**Exercise task:**
Reproduce every line of the records below without changing anything.

Stored items from a collection:
○ ○ ○ ○
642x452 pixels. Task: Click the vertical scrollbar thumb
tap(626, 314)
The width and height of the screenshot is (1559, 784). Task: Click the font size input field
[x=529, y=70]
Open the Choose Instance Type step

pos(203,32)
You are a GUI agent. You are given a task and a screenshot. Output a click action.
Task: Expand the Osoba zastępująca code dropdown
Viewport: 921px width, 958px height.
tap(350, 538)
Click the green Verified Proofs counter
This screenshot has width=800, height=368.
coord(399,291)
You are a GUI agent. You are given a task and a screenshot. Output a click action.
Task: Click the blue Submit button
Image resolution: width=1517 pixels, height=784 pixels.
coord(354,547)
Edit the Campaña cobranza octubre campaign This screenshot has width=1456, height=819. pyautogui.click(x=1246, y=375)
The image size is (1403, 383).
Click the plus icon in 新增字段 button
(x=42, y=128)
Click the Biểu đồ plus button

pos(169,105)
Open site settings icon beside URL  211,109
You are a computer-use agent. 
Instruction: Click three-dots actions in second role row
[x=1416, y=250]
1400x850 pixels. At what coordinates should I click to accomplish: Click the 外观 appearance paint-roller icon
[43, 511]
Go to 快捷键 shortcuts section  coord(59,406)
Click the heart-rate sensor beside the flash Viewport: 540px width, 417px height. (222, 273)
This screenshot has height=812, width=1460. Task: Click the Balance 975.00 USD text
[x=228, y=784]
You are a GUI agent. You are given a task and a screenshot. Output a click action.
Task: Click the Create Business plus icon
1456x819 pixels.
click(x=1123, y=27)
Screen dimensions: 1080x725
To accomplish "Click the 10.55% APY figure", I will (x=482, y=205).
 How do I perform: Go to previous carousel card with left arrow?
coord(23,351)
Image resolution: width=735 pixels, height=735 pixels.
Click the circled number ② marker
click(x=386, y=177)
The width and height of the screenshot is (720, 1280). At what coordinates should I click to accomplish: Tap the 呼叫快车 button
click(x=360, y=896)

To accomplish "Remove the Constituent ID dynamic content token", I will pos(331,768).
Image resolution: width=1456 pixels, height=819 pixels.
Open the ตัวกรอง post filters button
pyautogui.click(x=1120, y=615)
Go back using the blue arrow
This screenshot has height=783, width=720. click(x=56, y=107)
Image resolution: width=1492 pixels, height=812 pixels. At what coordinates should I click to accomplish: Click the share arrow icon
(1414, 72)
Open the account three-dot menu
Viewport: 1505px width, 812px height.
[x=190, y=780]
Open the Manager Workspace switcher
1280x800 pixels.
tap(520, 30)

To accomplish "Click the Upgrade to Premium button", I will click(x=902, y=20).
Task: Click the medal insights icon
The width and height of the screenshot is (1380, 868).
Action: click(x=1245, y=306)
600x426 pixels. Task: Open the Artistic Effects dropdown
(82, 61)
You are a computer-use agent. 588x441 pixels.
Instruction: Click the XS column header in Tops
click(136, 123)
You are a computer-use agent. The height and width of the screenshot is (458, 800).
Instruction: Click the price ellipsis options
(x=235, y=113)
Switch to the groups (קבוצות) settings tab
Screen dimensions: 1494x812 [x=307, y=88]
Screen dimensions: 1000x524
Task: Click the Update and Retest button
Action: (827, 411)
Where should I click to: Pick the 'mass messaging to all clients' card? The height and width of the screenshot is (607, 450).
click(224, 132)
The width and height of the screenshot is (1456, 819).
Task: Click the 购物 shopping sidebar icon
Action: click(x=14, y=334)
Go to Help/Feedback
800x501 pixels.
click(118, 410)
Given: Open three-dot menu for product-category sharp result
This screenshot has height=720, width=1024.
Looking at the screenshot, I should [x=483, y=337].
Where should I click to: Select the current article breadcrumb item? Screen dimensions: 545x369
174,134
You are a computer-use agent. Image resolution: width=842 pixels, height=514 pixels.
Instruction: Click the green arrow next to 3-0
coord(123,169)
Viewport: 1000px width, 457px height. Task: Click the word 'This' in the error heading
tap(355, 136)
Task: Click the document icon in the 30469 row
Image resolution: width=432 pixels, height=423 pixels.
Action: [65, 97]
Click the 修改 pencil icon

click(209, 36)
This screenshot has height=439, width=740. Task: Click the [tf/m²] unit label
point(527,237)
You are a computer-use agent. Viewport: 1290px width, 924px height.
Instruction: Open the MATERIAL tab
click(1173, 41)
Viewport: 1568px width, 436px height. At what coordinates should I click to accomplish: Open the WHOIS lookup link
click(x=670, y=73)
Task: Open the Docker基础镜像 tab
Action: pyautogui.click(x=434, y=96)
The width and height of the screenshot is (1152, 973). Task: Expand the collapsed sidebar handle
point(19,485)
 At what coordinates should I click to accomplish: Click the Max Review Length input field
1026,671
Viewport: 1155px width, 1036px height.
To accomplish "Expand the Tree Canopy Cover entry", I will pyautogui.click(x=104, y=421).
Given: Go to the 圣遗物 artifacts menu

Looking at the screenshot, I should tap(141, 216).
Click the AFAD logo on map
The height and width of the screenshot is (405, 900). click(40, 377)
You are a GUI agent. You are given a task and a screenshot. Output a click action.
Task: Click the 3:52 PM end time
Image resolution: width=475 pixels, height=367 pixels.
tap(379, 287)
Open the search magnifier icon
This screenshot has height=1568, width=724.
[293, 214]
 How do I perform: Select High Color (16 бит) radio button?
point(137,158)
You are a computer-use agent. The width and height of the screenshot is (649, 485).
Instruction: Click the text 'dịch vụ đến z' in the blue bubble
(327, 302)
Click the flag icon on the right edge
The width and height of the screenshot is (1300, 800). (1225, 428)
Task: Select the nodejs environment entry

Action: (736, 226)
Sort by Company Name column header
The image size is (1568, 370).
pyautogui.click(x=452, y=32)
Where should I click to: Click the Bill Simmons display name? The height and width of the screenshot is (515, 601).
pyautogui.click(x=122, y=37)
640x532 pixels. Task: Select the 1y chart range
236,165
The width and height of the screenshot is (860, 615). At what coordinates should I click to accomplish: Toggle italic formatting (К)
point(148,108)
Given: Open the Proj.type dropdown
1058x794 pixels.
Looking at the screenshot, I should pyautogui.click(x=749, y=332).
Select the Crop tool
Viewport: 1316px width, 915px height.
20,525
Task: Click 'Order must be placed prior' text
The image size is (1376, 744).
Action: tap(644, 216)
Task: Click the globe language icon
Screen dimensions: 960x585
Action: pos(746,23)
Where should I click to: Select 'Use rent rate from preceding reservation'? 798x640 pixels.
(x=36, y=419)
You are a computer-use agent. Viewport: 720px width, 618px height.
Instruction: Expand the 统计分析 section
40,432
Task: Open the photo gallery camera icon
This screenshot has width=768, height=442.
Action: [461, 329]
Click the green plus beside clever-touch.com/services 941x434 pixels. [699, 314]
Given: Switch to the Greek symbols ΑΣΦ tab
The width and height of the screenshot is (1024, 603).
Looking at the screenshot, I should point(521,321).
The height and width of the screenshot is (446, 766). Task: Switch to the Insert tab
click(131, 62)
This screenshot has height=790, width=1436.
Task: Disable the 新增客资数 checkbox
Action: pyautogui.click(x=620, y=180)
○ ○ ○ ○
**Task output:**
642x452 pixels. Task: Click the vertical scrollbar thumb
tap(626, 314)
The width and height of the screenshot is (1559, 784). Task: Click the font size input field
[x=529, y=70]
Open the Choose Instance Type step

pos(203,32)
You are a GUI agent. You are given a task and a screenshot. Output a click action.
Task: Expand the Osoba zastępująca code dropdown
Viewport: 921px width, 958px height.
tap(350, 538)
Click the green Verified Proofs counter
This screenshot has width=800, height=368.
coord(399,291)
You are a GUI agent. You are given a task and a screenshot. Output a click action.
Task: Click the blue Submit button
Image resolution: width=1517 pixels, height=784 pixels.
coord(354,547)
Edit the Campaña cobranza octubre campaign This screenshot has width=1456, height=819. pyautogui.click(x=1246, y=375)
The image size is (1403, 383).
Click the plus icon in 新增字段 button
(x=42, y=128)
Click the Biểu đồ plus button

pos(169,105)
Open site settings icon beside URL  211,109
You are a computer-use agent. 
Instruction: Click three-dots actions in second role row
[x=1416, y=250]
1400x850 pixels. At what coordinates should I click to accomplish: Click the 外观 appearance paint-roller icon
[43, 511]
Go to 快捷键 shortcuts section  coord(59,406)
Click the heart-rate sensor beside the flash Viewport: 540px width, 417px height. (222, 273)
This screenshot has height=812, width=1460. Task: Click the Balance 975.00 USD text
[x=228, y=784]
You are a GUI agent. You are given a task and a screenshot. Output a click action.
Task: Click the Create Business plus icon
1456x819 pixels.
click(x=1123, y=27)
Screen dimensions: 1080x725
To accomplish "Click the 10.55% APY figure", I will (x=482, y=205).
 How do I perform: Go to previous carousel card with left arrow?
coord(23,351)
Image resolution: width=735 pixels, height=735 pixels.
Click the circled number ② marker
click(x=386, y=177)
The width and height of the screenshot is (720, 1280). At what coordinates should I click to accomplish: Tap the 呼叫快车 button
click(x=360, y=896)

To accomplish "Remove the Constituent ID dynamic content token", I will pos(331,768).
Image resolution: width=1456 pixels, height=819 pixels.
Open the ตัวกรอง post filters button
pyautogui.click(x=1120, y=615)
Go back using the blue arrow
This screenshot has height=783, width=720. click(x=56, y=107)
Image resolution: width=1492 pixels, height=812 pixels. At what coordinates should I click to accomplish: Click the share arrow icon
(1414, 72)
Open the account three-dot menu
Viewport: 1505px width, 812px height.
[x=190, y=780]
Open the Manager Workspace switcher
1280x800 pixels.
tap(520, 30)

To accomplish "Click the Upgrade to Premium button", I will click(x=902, y=20).
Task: Click the medal insights icon
The width and height of the screenshot is (1380, 868).
Action: click(x=1245, y=306)
600x426 pixels. Task: Open the Artistic Effects dropdown
(82, 61)
You are a computer-use agent. 588x441 pixels.
Instruction: Click the XS column header in Tops
click(136, 123)
You are a computer-use agent. The height and width of the screenshot is (458, 800).
Instruction: Click the price ellipsis options
(x=235, y=113)
Switch to the groups (קבוצות) settings tab
Screen dimensions: 1494x812 [x=307, y=88]
Screen dimensions: 1000x524
Task: Click the Update and Retest button
Action: (827, 411)
Where should I click to: Pick the 'mass messaging to all clients' card? The height and width of the screenshot is (607, 450).
click(224, 132)
The width and height of the screenshot is (1456, 819).
Task: Click the 购物 shopping sidebar icon
Action: click(x=14, y=334)
Go to Help/Feedback
800x501 pixels.
click(118, 410)
Given: Open three-dot menu for product-category sharp result
This screenshot has height=720, width=1024.
Looking at the screenshot, I should [x=483, y=337].
Where should I click to: Select the current article breadcrumb item? Screen dimensions: 545x369
174,134
You are a computer-use agent. Image resolution: width=842 pixels, height=514 pixels.
Instruction: Click the green arrow next to 3-0
coord(123,169)
Viewport: 1000px width, 457px height. Task: Click the word 'This' in the error heading
tap(355, 136)
Task: Click the document icon in the 30469 row
Image resolution: width=432 pixels, height=423 pixels.
Action: [65, 97]
Click the 修改 pencil icon

click(209, 36)
This screenshot has height=439, width=740. Task: Click the [tf/m²] unit label
point(527,237)
You are a computer-use agent. Viewport: 1290px width, 924px height.
Instruction: Open the MATERIAL tab
click(1173, 41)
Viewport: 1568px width, 436px height. At what coordinates should I click to accomplish: Open the WHOIS lookup link
click(x=670, y=73)
Task: Open the Docker基础镜像 tab
Action: pyautogui.click(x=434, y=96)
The width and height of the screenshot is (1152, 973). Task: Expand the collapsed sidebar handle
point(19,485)
 At what coordinates should I click to accomplish: Click the Max Review Length input field
1026,671
Viewport: 1155px width, 1036px height.
To accomplish "Expand the Tree Canopy Cover entry", I will pyautogui.click(x=104, y=421).
Given: Go to the 圣遗物 artifacts menu

Looking at the screenshot, I should tap(141, 216).
Click the AFAD logo on map
The height and width of the screenshot is (405, 900). click(40, 377)
You are a GUI agent. You are given a task and a screenshot. Output a click action.
Task: Click the 3:52 PM end time
Image resolution: width=475 pixels, height=367 pixels.
tap(379, 287)
Open the search magnifier icon
This screenshot has height=1568, width=724.
[293, 214]
 How do I perform: Select High Color (16 бит) radio button?
point(137,158)
You are a computer-use agent. The width and height of the screenshot is (649, 485).
Instruction: Click the text 'dịch vụ đến z' in the blue bubble
(327, 302)
Click the flag icon on the right edge
The width and height of the screenshot is (1300, 800). (1225, 428)
Task: Select the nodejs environment entry

Action: (736, 226)
Sort by Company Name column header
The image size is (1568, 370).
pyautogui.click(x=452, y=32)
Where should I click to: Click the Bill Simmons display name? The height and width of the screenshot is (515, 601).
pyautogui.click(x=122, y=37)
640x532 pixels. Task: Select the 1y chart range
236,165
The width and height of the screenshot is (860, 615). At what coordinates should I click to accomplish: Toggle italic formatting (К)
point(148,108)
Given: Open the Proj.type dropdown
1058x794 pixels.
Looking at the screenshot, I should pyautogui.click(x=749, y=332).
Select the Crop tool
Viewport: 1316px width, 915px height.
20,525
Task: Click 'Order must be placed prior' text
The image size is (1376, 744).
Action: tap(644, 216)
Task: Click the globe language icon
Screen dimensions: 960x585
Action: pos(746,23)
Where should I click to: Select 'Use rent rate from preceding reservation'? 798x640 pixels.
(x=36, y=419)
You are a computer-use agent. Viewport: 720px width, 618px height.
Instruction: Expand the 统计分析 section
40,432
Task: Open the photo gallery camera icon
This screenshot has width=768, height=442.
Action: [461, 329]
Click the green plus beside clever-touch.com/services 941x434 pixels. [699, 314]
Given: Switch to the Greek symbols ΑΣΦ tab
The width and height of the screenshot is (1024, 603).
Looking at the screenshot, I should point(521,321).
The height and width of the screenshot is (446, 766). Task: Switch to the Insert tab
click(131, 62)
This screenshot has height=790, width=1436.
Task: Disable the 新增客资数 checkbox
Action: pyautogui.click(x=620, y=180)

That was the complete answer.